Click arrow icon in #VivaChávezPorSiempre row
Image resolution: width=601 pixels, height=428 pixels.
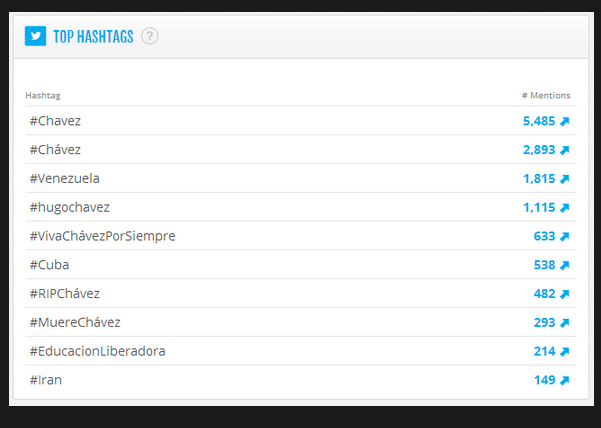565,237
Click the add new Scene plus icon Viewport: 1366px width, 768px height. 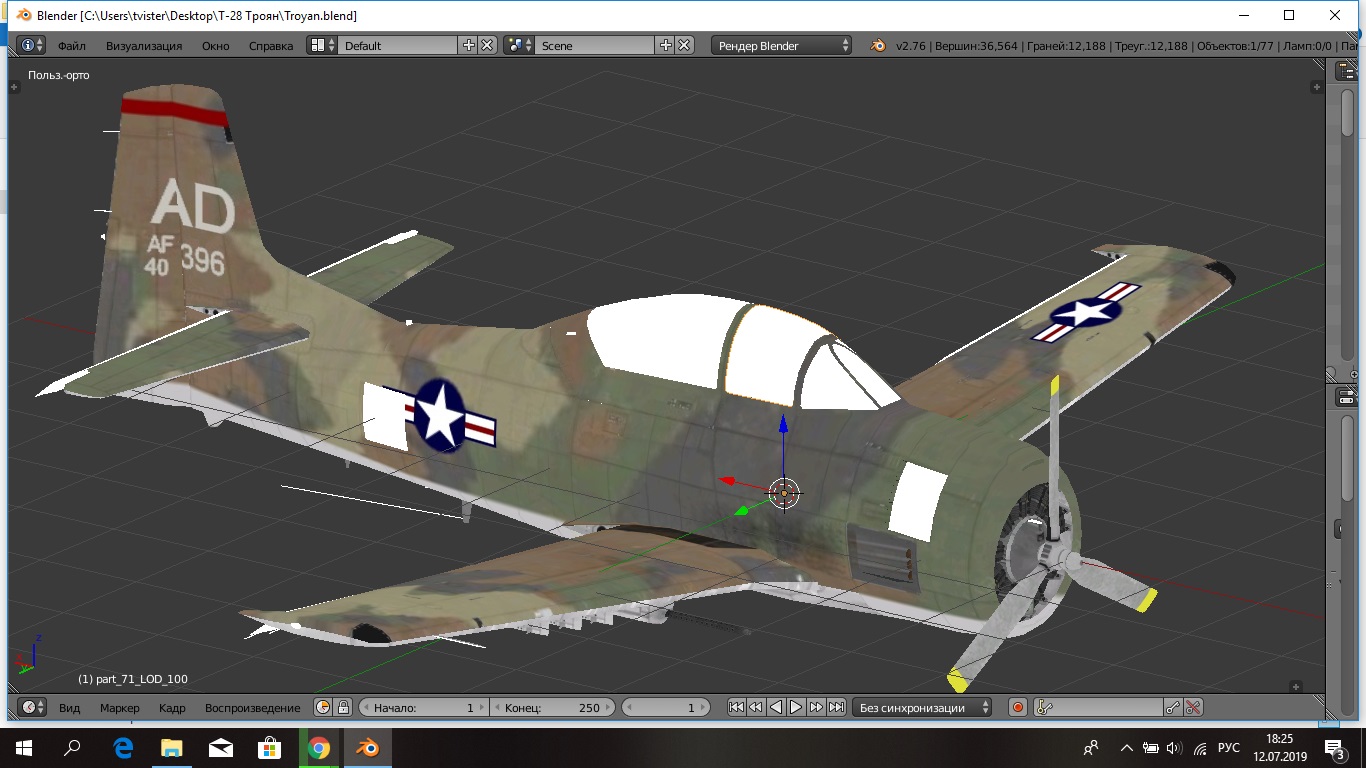click(666, 45)
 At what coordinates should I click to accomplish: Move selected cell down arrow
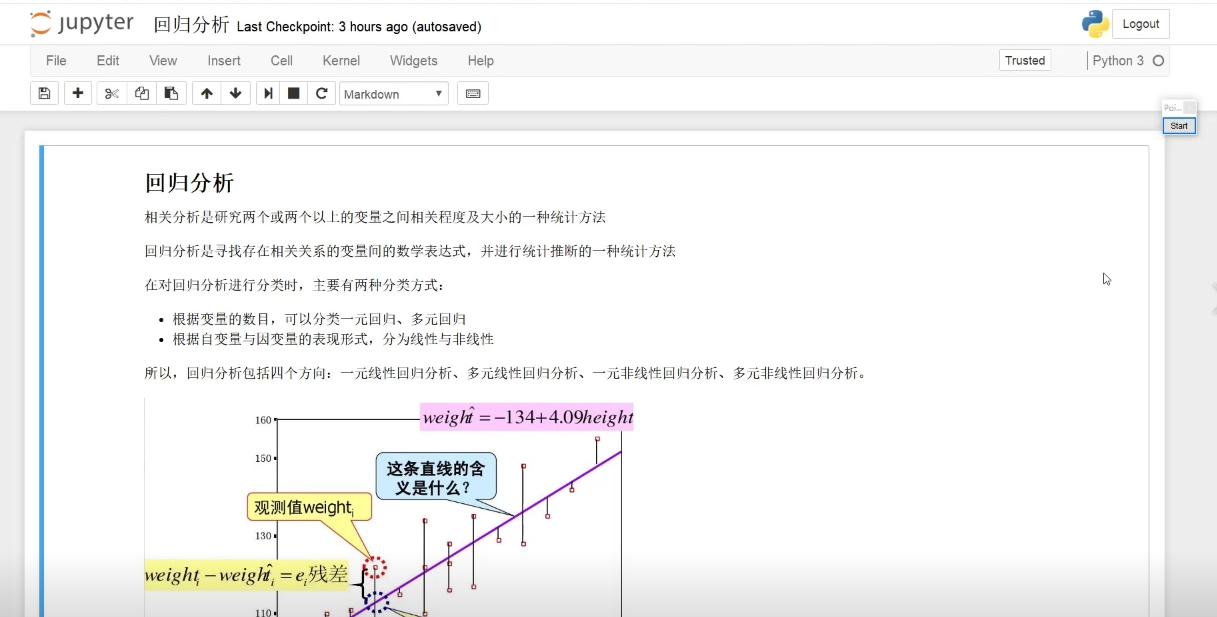click(235, 93)
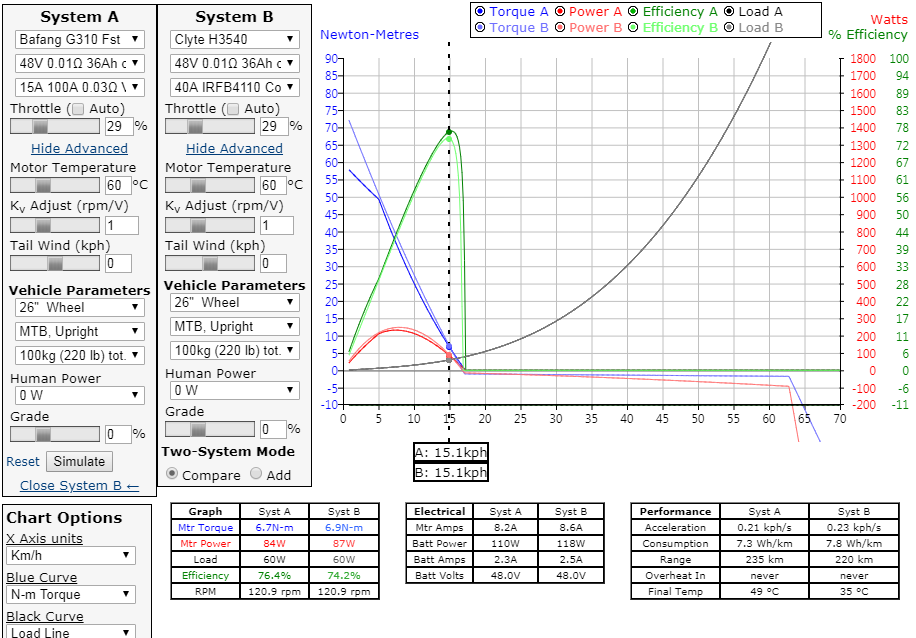
Task: Enable Auto throttle for System A
Action: point(78,109)
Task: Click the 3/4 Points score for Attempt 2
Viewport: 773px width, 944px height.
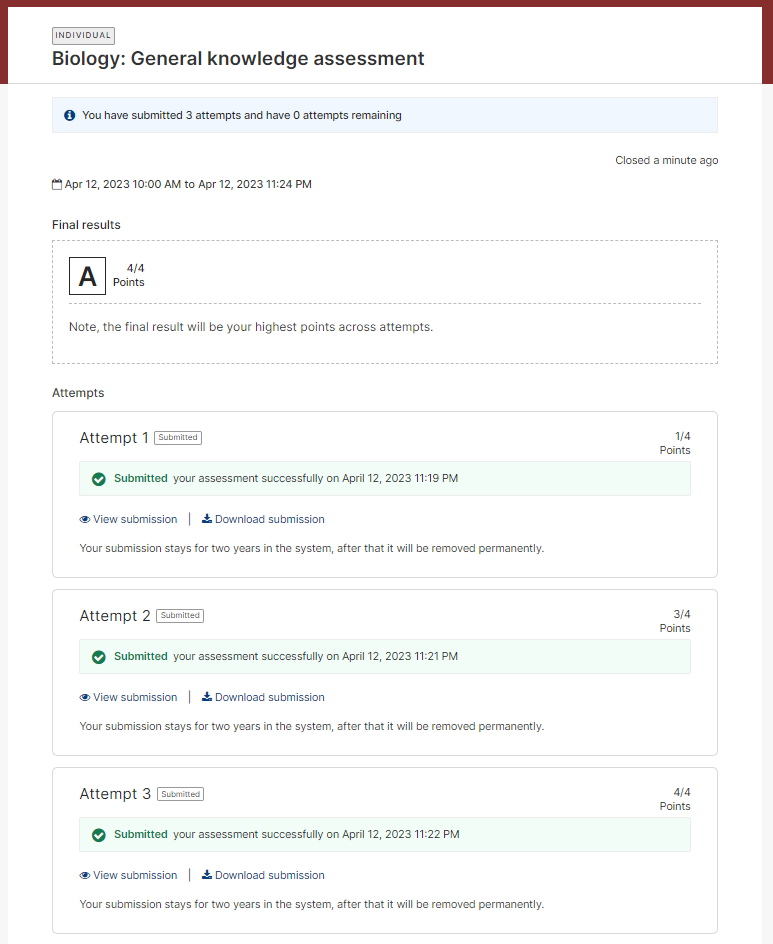Action: [675, 621]
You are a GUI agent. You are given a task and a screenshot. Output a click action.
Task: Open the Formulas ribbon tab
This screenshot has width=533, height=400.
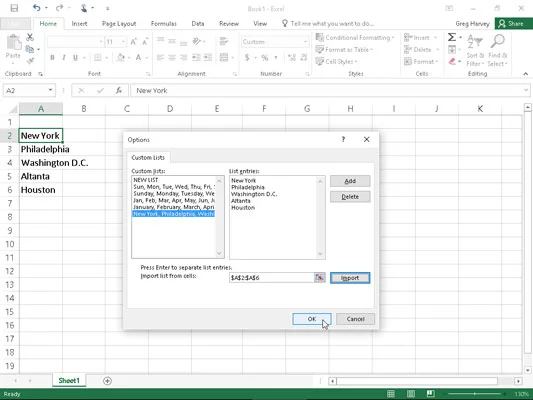tap(164, 23)
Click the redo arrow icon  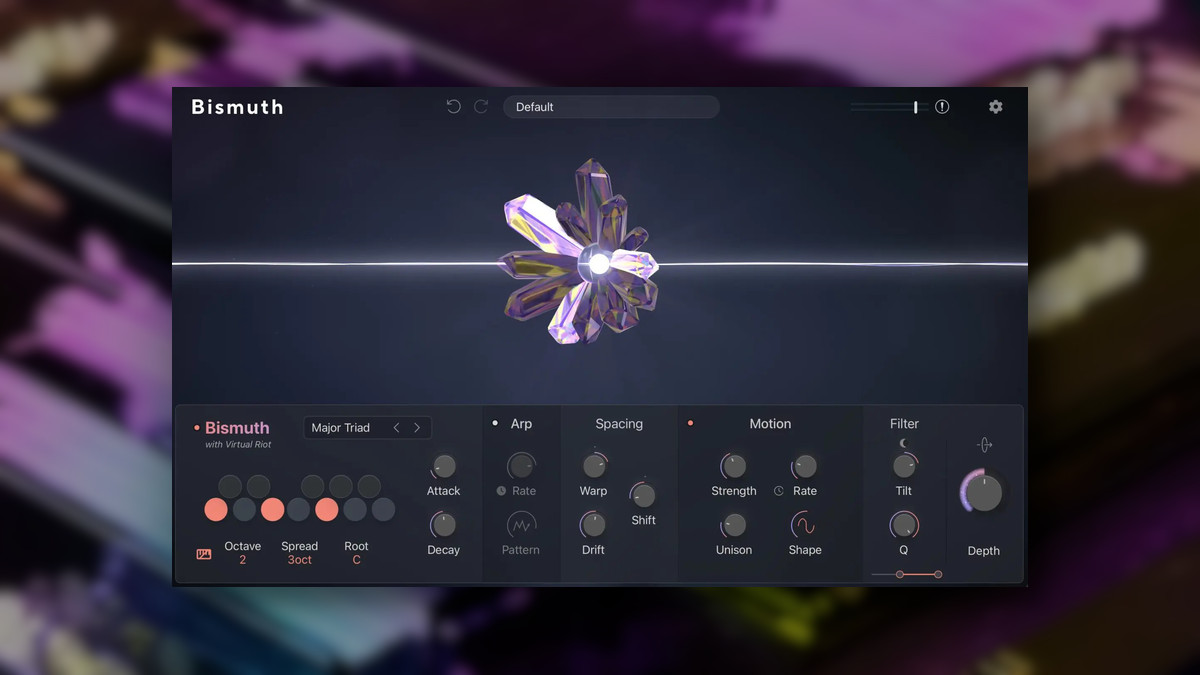[481, 107]
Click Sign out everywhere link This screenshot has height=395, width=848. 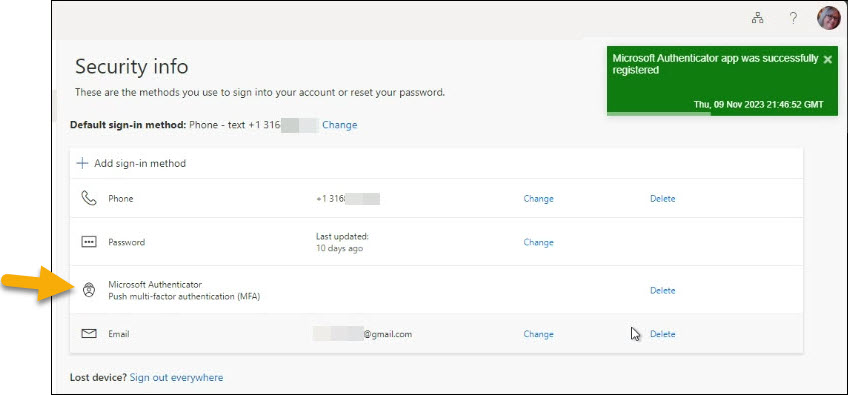(x=176, y=377)
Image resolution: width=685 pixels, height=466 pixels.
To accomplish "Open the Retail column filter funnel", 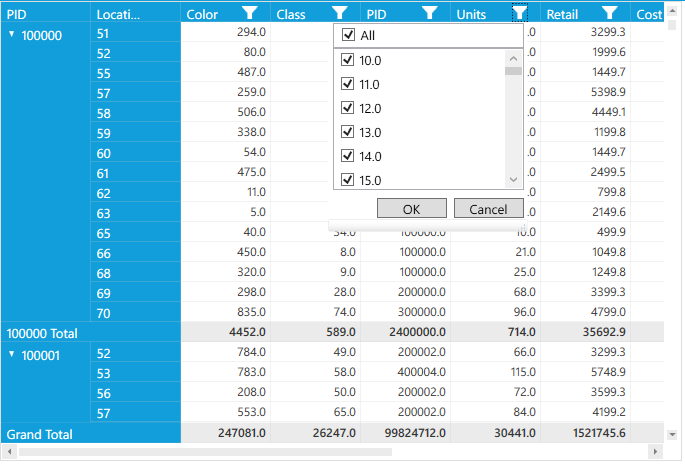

**Action item:**
Within these entries, output exactly the lines starting at the one with "At what coordinates" and finishing at the one with "You are a GUI". Leave pictures out of the output.

**Answer section:**
 At what coordinates should I click to accomplish: Move selected cell down arrow
click(235, 93)
Task: Enable Auto throttle for System A
Action: point(78,109)
Task: Click the 3/4 Points score for Attempt 2
Viewport: 773px width, 944px height.
Action: [675, 621]
You are a GUI agent. You are given a task and a screenshot. Output a click action.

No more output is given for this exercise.